As a novice I did my due diligence on harmonicas and I did note that most of the reviews on Youtube are basically positive and the many good players reviewing it pretty much describe this harp in detail so all Im going to do is offer my own thoughts and opinion on it. Im somewhat a beginner at 78 yrs and not with good wind as in my younger days but enough to play the harp with . Currently have a Hohner Big River , key of C in the car and 4 Hohner Special 20s (other keys) at home . I wanted one in the Bb key and ordered the Easttop (out of curiosity) and in part to my being frugal. OK, I find the Easttop uses less air and is easier to play and bend notes than the Big River , as expected since the Big River cant be the best beginner harp either. I do think the Big River sounds richer though and is definitely louder.
However, when compared with any of my Special 20s I have to ask myself why I just didnt spring for the additional $18 and stick with what has been proven to play better.
Not that the Easttop was bad ,or out of tune , but it bothers me why anyone would recommend any of the cheap beginner harps for someone starting out . Its rather important that a beginner should be learning on a better quality harp that is easiest to play, uses less air , and sounds excellent. The cost of a Special 20 at approx $38 US certainly cannot be considered a financial roadblock to anyone wanting to learn the harmonica. My curiosity is no more, as I intend to stick with the Special 20s.

1 Like

Being that I have been playing and repairing accordions for years , I decided to remove the cover screws and take a peek at the reeds. The 123 reeds mainly were kinda gapped wider than usual when compared with other harps Ive seen so I regapped them and some very minor adjustments to a few others as well and it really made an obvious difference. Surprisingly the harp now plays much easier and sounds closer to the Special 20s. Really, not a significant difference now . Tuning and gapping might be more time consuming and costly than any other procedure in the manufacturing process so it`s understandable why some might not be up to par right out of the box.

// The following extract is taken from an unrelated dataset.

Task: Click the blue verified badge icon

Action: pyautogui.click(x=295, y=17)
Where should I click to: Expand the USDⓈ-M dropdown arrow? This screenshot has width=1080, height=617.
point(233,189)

I have several Special 20s as well and they are one of my top favorites. Also really like Rockets but they tend to be spendy. So glad to hear at 78 you are learning and playing. Not that someone over 75 couldn’t do it - they just usually don’t. You have given me inspiration. I’m 68 and have been playing/learning for over 5 years now and wondered how long I’ll keep at it. You have shown me that it should be for quite some time in the future - thanks!

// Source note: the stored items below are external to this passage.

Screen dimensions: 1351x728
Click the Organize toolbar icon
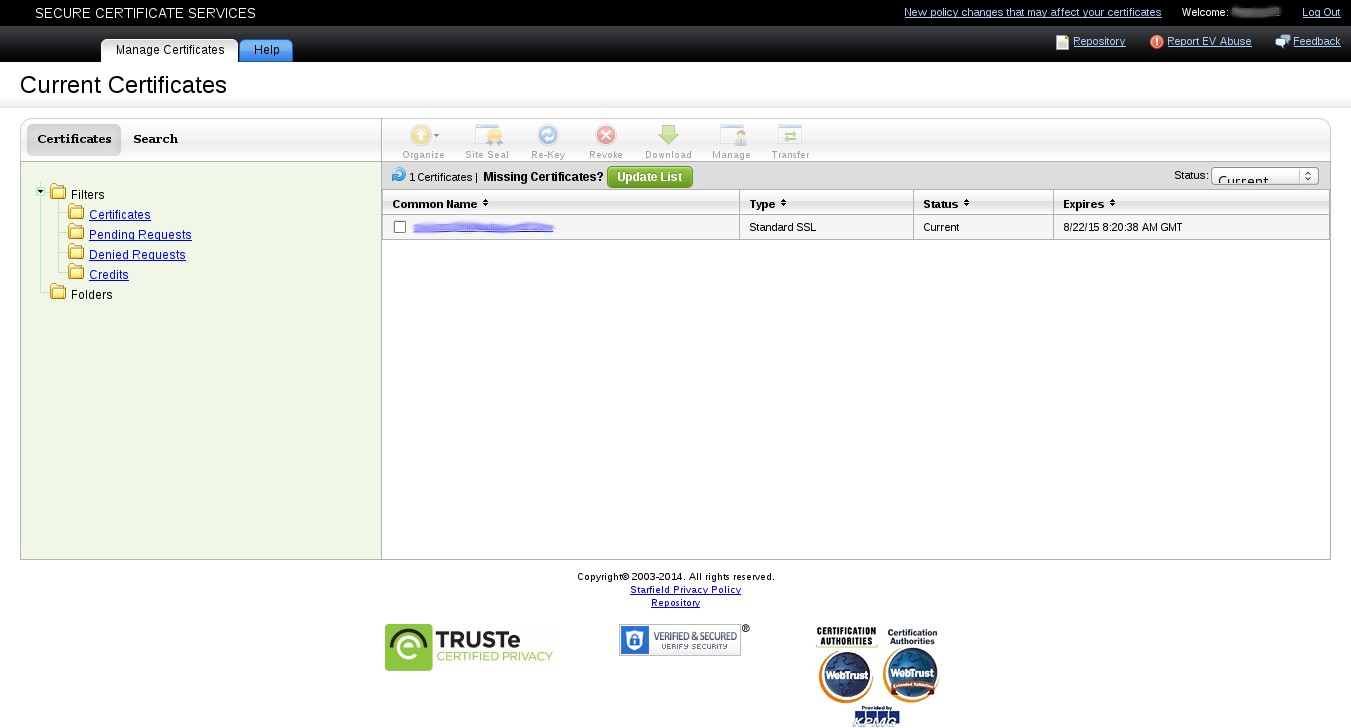click(x=423, y=136)
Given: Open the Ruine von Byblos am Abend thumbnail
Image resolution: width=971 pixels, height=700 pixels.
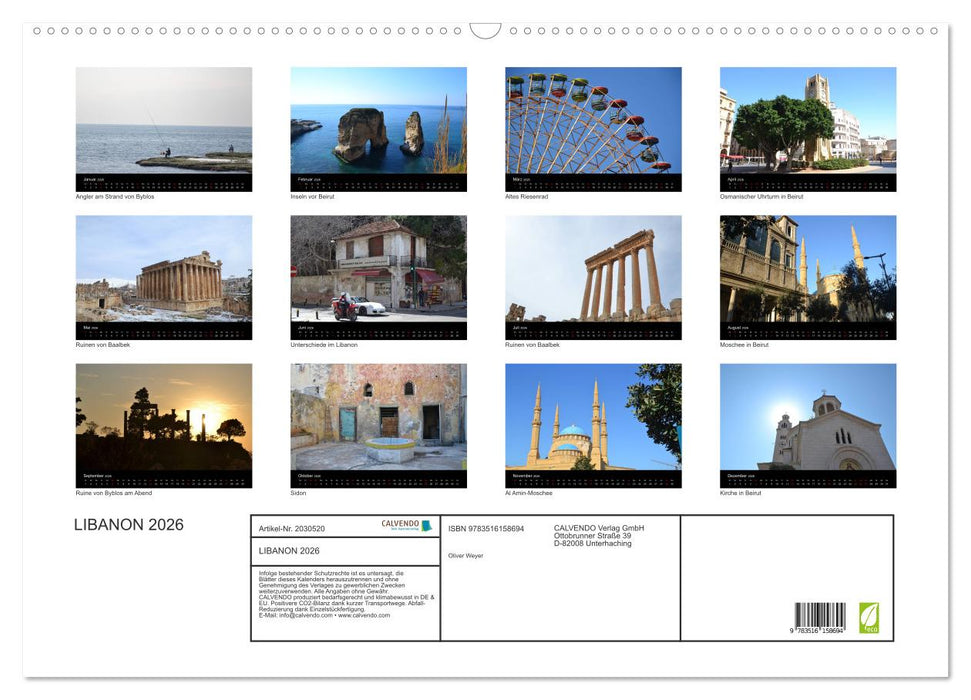Looking at the screenshot, I should [x=163, y=424].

I’ve been recommended this harp to the moon and back when I was first starting out. It was during a time where my parents just divorced and we didn’t have much money. I never wanted an Easttop because of how extremely cheap it was and I was afraid that I’d get a faulty one. With Kongsheng, it’s a different story. I really love my Kongsheng Bluebird because not only was it affordable, but it played with my style very well.

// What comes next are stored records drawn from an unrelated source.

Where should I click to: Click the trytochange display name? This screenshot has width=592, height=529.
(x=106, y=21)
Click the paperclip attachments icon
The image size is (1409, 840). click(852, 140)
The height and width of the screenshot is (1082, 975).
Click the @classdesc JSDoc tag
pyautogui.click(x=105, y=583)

Yes, we all have our budget to consider. Ive read some good remarks about the Kongsheng harp. Nice to hear you are loving it too. I should have only suggested that a better harmonica might also serve to keep the learning interest alive longer , and all the while having increased the enjoyment . Ive always seen the harmonica as a highly interesting instrument to folks of all ages but I rarely ever knew anyone who stuck with it and got to be good playing it. Most folks evidently stuck it in a drawer and there it stood. Too bad.